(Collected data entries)
----
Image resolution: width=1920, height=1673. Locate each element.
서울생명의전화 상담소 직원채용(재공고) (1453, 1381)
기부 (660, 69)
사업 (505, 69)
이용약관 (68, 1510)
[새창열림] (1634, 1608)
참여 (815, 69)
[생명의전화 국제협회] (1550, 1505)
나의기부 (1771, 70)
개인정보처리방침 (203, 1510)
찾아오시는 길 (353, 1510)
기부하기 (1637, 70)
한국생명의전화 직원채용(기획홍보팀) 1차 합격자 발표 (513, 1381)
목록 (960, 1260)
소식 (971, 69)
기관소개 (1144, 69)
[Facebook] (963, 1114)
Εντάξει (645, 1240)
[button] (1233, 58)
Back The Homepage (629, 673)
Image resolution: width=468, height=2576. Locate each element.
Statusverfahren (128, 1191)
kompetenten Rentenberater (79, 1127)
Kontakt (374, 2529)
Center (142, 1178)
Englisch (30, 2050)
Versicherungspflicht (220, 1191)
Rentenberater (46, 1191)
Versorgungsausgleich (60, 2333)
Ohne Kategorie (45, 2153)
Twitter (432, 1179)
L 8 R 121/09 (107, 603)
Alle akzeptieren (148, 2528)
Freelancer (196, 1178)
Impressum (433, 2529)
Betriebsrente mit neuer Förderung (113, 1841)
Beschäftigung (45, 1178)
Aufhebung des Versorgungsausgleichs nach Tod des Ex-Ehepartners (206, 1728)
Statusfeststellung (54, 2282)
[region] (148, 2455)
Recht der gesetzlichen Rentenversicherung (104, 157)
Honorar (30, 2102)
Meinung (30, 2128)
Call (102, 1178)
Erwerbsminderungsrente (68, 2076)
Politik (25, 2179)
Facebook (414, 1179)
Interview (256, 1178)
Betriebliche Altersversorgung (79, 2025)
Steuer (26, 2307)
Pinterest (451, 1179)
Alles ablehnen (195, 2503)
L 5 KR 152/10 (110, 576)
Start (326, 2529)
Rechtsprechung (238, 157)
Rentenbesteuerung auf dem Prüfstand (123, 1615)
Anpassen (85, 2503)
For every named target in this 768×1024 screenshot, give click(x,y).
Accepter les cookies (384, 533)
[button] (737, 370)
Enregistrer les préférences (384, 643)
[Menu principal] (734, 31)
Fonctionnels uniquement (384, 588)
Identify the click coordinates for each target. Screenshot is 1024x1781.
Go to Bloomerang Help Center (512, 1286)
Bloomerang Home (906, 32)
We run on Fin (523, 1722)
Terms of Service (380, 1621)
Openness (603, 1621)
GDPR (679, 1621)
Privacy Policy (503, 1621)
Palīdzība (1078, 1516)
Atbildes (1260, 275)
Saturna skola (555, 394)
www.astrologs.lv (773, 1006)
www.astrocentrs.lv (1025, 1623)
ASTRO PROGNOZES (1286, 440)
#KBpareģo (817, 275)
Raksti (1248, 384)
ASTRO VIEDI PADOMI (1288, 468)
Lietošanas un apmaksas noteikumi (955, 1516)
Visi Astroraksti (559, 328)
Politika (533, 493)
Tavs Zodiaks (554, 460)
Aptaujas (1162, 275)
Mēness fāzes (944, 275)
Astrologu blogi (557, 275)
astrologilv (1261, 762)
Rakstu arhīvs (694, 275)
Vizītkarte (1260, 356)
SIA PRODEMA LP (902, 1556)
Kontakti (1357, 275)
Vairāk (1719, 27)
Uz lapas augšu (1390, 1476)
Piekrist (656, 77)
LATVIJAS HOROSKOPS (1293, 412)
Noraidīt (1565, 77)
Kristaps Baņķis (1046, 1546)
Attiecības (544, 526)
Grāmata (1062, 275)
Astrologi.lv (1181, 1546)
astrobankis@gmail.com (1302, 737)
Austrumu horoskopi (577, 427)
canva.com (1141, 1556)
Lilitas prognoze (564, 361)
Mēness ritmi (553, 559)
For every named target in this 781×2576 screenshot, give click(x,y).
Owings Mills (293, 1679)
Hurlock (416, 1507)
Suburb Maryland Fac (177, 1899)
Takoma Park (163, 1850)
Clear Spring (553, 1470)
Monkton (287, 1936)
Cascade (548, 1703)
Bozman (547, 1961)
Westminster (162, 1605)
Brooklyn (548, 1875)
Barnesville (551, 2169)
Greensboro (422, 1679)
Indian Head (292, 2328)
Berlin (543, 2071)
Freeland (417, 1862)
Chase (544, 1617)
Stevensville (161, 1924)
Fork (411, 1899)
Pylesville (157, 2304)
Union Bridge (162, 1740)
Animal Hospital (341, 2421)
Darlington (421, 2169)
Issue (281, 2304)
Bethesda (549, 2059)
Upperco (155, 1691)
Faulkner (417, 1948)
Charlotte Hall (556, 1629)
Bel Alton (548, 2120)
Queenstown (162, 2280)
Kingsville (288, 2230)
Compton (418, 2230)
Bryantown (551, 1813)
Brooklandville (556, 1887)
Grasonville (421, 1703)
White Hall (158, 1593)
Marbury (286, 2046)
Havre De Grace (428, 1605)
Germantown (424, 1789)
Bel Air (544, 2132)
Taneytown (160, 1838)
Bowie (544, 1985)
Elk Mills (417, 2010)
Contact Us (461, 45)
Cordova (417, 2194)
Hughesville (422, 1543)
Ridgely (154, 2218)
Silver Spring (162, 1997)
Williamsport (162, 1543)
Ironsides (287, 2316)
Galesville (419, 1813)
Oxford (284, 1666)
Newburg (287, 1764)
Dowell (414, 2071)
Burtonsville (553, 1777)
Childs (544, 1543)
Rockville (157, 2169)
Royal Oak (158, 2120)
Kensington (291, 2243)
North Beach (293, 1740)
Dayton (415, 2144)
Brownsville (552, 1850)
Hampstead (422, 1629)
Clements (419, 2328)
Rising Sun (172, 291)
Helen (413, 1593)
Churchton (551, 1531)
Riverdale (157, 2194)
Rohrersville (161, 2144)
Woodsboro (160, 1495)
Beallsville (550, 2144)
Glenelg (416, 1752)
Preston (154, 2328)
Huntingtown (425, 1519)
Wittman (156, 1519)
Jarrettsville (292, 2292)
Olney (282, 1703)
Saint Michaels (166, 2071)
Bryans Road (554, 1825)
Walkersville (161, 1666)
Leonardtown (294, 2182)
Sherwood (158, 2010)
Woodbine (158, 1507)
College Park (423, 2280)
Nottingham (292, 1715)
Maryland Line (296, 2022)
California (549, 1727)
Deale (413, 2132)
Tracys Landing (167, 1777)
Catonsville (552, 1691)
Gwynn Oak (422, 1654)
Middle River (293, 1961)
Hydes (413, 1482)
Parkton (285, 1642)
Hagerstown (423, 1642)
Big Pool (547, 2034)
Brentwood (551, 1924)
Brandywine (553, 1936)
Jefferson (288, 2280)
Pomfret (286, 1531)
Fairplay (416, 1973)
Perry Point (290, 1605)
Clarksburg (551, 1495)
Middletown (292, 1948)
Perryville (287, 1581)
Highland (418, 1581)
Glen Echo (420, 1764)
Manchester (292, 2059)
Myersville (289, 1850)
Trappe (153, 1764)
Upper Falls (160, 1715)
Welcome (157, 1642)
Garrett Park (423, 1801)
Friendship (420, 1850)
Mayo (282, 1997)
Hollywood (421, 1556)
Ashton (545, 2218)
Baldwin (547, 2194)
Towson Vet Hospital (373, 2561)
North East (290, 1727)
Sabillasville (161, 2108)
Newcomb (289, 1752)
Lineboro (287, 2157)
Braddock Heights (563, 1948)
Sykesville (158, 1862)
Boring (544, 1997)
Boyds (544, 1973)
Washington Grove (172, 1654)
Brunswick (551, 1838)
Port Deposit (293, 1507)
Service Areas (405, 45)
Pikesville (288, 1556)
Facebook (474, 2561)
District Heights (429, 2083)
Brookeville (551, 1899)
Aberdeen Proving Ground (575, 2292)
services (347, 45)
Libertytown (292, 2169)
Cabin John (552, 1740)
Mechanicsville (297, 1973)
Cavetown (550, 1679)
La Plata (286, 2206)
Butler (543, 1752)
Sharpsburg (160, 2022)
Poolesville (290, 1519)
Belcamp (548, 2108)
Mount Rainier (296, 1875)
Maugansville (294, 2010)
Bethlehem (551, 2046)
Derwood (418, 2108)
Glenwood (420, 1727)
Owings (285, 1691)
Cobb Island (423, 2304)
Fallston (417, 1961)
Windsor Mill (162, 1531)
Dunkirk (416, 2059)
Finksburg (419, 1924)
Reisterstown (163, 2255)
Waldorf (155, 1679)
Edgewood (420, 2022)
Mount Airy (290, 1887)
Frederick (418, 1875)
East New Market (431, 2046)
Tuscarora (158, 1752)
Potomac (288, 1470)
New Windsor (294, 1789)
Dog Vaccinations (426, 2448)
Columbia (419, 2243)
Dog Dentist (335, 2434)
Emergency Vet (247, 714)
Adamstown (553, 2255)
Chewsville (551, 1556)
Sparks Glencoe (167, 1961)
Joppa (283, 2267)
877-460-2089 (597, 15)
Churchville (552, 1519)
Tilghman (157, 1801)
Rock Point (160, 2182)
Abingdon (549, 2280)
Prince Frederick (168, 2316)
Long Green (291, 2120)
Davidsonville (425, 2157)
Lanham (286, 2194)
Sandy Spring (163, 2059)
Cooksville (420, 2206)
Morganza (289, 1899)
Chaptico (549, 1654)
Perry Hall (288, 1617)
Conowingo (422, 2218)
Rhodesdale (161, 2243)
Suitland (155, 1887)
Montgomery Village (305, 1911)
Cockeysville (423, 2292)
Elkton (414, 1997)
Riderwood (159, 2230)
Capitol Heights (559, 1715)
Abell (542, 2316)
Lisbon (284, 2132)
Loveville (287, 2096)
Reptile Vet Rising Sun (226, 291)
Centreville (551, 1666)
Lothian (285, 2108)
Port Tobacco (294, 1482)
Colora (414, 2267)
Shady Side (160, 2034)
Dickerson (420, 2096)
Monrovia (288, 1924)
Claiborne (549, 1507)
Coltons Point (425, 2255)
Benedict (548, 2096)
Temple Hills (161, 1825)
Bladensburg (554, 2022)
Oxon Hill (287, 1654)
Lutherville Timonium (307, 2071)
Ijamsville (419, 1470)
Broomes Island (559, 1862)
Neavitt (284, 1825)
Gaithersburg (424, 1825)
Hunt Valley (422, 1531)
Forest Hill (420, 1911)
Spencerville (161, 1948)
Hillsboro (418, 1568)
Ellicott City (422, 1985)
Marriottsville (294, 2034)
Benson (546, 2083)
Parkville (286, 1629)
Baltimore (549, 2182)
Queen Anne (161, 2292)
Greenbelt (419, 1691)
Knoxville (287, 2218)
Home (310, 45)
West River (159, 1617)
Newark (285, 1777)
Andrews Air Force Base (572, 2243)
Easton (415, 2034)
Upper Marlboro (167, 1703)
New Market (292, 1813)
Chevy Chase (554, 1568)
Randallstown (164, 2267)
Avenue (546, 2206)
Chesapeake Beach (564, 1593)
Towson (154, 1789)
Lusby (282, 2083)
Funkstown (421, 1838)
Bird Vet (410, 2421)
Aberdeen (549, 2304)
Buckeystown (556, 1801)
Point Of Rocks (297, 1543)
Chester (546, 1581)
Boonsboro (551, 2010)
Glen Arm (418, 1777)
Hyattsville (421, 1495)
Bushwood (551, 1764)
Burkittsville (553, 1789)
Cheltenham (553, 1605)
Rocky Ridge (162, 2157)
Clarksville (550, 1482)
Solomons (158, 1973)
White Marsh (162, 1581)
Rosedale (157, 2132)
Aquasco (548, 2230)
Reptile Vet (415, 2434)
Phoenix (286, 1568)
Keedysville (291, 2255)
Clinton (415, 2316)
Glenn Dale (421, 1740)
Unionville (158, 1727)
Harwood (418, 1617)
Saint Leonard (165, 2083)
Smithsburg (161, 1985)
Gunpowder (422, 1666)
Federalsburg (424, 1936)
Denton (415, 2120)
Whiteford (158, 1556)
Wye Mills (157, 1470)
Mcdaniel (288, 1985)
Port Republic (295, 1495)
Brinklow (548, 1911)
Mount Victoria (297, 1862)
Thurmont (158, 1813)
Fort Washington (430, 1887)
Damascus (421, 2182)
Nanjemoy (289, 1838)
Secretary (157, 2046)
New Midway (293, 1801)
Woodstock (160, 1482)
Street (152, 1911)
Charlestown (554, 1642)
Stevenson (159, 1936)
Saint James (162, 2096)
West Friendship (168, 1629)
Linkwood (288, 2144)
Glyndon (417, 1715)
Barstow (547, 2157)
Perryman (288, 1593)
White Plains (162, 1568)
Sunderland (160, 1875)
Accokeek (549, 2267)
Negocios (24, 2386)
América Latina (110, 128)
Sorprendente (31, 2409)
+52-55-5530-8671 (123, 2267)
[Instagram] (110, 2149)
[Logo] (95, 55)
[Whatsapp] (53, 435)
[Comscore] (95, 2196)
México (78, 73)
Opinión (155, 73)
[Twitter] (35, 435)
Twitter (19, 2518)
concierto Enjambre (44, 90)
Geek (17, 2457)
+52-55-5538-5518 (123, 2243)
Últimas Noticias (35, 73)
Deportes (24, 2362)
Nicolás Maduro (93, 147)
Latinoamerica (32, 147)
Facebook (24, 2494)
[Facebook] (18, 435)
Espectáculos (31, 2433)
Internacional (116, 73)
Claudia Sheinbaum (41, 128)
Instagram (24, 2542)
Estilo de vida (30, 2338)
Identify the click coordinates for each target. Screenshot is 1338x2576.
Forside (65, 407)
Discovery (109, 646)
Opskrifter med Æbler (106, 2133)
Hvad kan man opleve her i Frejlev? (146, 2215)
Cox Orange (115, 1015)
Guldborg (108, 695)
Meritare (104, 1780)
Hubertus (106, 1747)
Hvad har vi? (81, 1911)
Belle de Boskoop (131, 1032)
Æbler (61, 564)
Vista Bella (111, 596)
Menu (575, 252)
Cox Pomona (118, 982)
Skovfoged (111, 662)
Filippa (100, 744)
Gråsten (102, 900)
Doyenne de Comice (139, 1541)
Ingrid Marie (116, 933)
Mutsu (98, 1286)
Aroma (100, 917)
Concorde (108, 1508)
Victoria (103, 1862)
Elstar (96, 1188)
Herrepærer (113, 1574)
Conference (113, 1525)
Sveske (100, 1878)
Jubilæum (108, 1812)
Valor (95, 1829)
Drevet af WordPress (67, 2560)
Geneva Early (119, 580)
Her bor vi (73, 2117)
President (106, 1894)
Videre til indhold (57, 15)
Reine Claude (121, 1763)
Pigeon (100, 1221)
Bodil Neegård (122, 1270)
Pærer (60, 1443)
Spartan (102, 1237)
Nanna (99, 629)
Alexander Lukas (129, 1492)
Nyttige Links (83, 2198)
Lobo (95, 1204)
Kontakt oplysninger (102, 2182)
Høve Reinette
----
BRIEF
Which lines above run from the one containing "Boyds (544, 1973)" down to the one containing "Libertytown (292, 2169)"? Repeat exactly those, both ends included, and nothing else.

YOUR SOLUTION
Boyds (544, 1973)
Washington Grove (172, 1654)
Brunswick (551, 1838)
Port Deposit (293, 1507)
Service Areas (405, 45)
Pikesville (288, 1556)
Facebook (474, 2561)
District Heights (429, 2083)
Brookeville (551, 1899)
Aberdeen Proving Ground (575, 2292)
services (347, 45)
Libertytown (292, 2169)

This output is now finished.